§ **Exercise brief**:
Lay out as a numbered list everything in the listing from the line containing "Click the blue" down to the line containing "point(163,587)", both included, and leave out any blank lines.

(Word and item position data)
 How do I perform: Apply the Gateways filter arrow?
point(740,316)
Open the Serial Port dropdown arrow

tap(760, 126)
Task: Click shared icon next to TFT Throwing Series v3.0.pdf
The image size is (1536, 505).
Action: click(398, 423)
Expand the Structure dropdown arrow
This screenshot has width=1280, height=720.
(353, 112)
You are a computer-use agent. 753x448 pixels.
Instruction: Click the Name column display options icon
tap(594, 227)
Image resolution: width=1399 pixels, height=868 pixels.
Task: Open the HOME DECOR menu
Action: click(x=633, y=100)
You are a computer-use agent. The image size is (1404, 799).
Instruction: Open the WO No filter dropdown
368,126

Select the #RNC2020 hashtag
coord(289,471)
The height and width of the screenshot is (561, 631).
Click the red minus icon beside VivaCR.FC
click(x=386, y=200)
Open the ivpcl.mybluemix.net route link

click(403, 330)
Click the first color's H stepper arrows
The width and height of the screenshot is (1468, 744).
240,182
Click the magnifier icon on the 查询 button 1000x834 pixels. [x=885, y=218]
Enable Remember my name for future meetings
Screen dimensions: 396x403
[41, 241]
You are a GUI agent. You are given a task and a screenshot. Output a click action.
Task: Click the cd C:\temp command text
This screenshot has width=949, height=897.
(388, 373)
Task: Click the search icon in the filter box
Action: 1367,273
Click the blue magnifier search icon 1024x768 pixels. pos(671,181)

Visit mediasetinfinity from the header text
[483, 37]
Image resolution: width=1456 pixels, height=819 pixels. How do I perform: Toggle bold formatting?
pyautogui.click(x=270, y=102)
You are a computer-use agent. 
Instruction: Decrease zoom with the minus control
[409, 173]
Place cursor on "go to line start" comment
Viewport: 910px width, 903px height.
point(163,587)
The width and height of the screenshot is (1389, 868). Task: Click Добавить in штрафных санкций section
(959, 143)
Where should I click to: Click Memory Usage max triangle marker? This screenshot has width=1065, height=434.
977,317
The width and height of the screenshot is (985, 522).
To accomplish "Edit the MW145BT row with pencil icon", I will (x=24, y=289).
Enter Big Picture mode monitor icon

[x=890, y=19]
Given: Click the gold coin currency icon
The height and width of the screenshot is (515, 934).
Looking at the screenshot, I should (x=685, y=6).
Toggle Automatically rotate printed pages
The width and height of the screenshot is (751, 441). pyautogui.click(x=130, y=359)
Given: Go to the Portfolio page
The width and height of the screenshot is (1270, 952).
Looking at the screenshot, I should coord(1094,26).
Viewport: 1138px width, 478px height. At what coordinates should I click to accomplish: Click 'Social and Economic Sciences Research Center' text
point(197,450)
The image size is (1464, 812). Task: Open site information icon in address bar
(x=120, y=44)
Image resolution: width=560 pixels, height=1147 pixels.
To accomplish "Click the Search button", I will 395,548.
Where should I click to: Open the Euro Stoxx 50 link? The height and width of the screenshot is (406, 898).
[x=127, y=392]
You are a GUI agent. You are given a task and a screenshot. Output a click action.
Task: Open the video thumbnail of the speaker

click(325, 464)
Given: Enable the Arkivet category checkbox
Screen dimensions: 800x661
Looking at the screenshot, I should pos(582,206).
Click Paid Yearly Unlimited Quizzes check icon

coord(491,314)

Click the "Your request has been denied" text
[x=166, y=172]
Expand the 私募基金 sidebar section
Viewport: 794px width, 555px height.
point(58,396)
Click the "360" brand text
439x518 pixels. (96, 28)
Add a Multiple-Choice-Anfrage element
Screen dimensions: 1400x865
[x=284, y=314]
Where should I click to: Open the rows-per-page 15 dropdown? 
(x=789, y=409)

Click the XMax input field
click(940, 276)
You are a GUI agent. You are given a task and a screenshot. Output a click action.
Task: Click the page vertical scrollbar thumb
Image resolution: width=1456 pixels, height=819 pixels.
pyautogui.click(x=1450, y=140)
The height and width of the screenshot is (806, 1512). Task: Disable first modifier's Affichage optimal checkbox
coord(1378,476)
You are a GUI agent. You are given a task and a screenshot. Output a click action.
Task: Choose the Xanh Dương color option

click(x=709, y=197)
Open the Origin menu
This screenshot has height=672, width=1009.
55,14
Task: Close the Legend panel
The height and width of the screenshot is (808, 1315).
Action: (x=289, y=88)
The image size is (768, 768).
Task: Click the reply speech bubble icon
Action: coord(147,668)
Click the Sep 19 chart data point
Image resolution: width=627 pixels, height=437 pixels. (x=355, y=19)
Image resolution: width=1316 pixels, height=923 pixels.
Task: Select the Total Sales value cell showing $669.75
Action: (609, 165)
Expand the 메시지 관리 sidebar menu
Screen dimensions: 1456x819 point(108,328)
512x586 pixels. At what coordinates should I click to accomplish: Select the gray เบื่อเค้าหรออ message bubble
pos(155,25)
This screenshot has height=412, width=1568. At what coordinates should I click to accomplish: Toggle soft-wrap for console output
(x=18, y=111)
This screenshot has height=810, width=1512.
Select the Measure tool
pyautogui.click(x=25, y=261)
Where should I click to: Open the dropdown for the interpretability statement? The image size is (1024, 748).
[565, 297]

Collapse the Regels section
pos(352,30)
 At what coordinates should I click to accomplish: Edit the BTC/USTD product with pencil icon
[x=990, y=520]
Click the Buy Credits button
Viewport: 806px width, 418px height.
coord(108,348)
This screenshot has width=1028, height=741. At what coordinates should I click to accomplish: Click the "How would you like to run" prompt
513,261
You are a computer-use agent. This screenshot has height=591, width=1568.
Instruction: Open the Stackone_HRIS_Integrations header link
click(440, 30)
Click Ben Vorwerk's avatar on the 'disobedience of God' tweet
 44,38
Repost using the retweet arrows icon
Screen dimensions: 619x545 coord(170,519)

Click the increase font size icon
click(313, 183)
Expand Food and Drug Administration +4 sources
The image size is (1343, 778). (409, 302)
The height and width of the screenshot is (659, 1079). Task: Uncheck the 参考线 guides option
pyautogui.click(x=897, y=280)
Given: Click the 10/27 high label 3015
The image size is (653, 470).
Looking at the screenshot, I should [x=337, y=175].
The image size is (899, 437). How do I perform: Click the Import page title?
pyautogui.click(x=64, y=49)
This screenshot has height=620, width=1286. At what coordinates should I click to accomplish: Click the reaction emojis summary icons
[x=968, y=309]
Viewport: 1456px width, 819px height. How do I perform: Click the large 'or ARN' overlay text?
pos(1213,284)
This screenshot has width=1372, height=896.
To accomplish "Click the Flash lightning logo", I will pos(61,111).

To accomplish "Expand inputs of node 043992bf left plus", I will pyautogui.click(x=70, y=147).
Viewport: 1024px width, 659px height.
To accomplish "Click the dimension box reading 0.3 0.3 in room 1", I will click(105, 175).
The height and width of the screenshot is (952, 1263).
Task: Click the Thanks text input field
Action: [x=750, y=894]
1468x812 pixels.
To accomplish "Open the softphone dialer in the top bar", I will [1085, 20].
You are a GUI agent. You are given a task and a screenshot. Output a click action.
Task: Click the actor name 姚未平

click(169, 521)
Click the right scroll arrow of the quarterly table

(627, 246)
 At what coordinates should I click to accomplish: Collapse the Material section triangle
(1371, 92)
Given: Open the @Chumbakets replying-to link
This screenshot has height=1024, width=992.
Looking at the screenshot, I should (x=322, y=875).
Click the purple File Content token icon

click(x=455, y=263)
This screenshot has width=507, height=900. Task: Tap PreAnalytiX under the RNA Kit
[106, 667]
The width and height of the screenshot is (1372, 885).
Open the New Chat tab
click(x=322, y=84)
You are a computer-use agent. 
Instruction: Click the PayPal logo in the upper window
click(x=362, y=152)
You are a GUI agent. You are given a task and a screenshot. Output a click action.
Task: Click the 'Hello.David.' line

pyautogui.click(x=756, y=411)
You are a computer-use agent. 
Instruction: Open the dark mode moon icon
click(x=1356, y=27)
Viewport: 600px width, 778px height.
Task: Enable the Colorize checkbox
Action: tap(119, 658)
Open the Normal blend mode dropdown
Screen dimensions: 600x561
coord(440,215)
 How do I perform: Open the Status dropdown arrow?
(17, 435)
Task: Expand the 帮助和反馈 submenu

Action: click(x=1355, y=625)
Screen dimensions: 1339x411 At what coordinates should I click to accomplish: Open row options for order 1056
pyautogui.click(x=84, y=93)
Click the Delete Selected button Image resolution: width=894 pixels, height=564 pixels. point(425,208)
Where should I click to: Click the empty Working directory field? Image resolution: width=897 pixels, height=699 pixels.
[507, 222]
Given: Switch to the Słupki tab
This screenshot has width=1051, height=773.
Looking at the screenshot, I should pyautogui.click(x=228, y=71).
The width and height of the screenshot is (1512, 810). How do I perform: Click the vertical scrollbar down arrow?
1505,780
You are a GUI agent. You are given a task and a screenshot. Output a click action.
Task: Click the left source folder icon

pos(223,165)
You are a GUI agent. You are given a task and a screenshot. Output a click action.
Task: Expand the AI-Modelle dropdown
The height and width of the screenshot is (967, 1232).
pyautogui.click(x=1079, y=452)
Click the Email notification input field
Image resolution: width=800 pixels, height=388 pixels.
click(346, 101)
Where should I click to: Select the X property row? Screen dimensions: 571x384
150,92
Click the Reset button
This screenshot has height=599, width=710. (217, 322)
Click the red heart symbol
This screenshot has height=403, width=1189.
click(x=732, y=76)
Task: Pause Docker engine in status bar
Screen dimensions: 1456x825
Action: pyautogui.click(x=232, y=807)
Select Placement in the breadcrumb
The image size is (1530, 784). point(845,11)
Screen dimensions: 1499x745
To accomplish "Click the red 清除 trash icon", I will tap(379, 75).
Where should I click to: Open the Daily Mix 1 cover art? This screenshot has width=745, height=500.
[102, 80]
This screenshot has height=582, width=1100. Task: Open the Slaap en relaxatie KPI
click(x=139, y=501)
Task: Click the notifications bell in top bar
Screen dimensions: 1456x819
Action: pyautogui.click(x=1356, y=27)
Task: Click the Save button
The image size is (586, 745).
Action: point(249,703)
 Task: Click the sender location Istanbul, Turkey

§ **Correct response**:
1. Click the blue magnifier search icon 1024x768 pixels. pos(671,181)
2. Visit mediasetinfinity from the header text
3. [483, 37]
4. Image resolution: width=1456 pixels, height=819 pixels. How do I perform: Toggle bold formatting?
5. pyautogui.click(x=270, y=102)
6. You are a computer-use agent. 
7. Instruction: Decrease zoom with the minus control
8. [409, 173]
9. Place cursor on "go to line start" comment
10. Viewport: 910px width, 903px height.
11. point(163,587)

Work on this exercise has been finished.